2 stycznia 2012, 11:43
Święta, święta i po świętach ....Mamy nowy rok więc nowe postanowienia moje jak co roku takie samo...SCHUDNĄĆ......startujemy dziś więc ----ZAPRASZAM.... 1----podajcie swój wzrost
2----wagę startową
3---cel...( do jakiej wagi chcecie schudnąć)
4---jaką dietę macie w planach stosować .... ZAPRASZAMmoja odpowiedz na punkty ..1----169 cm
2-----107
3----- do 80 kilo
4------dieta 1200-1300 kalorii
- Dołączył: 2012-01-02
- Miasto:
- Liczba postów: 37
2 stycznia 2012, 19:57
Aska939 napisał(a):
Dziewczyny, musimy pamiętać, że mimo
jesteśmy piękne i wartościowe z kilogrami na plusie i
Warto sie odchudzać dla zdrowia i lepszego samopoczucia
tak też zrobimy ! Obiecujcie, że będziemy informowac
o kazdym załamaniu i utracie siły , okej ?
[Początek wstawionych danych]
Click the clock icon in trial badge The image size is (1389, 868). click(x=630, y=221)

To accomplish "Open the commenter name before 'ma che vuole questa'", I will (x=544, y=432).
Oczywiście :) przecież po to jest ten temat, żeby przyznać się też do swoich wpadek i po to, żeby dostać kopniaka od innych dziewczyn ;)
2 stycznia 2012, 23:44
mój dzień uważam za zaliczony na piątkę.......
zgadzam się po to piszemy ,żeby się wspierać,gratulować a jak potrzeba to dać sobie kopniaka w du.......
trzymajcie się cieplutko do jutra.
DOBRANOC
- Dołączył: 2009-01-18
- Miasto: Waplewo
- Liczba postów: 1661
2 stycznia 2012, 23:45
ja również jestem zadowolona ze swojego menu dzisiaj:)
- Dołączył: 2012-01-02
- Miasto:
- Liczba postów: 37
3 stycznia 2012, 06:05
Mi udało się nawet odmówić siostrze piwa i pizzy :D wybrałam soczek i sałatkę, co jest wręcz u mnie, piwoszki dziwne ;) A od dzisiaj włączam do swojego planu jeszcze kilka innych postanowień, bo w końcu nie trzeba walczyć tylko o wagę :) Życzę wam pozytywnego, udanego dnia!
3 stycznia 2012, 07:35
hej laseczki.....
dziś drugi dzień przynajmniej moich zmagań...z tłuszczykiem....u mnie najgorsze są wieczory gdy już dzieci wykompie położę spać i w tedy zaczyna się szok......zaczynam być głodna ...i tak też było wczorajszego wieczora ..ale znalazłam sobie pracę prasowani ubrań ....pożyteczne prawda.....na dziś też muszę coś wymyśle....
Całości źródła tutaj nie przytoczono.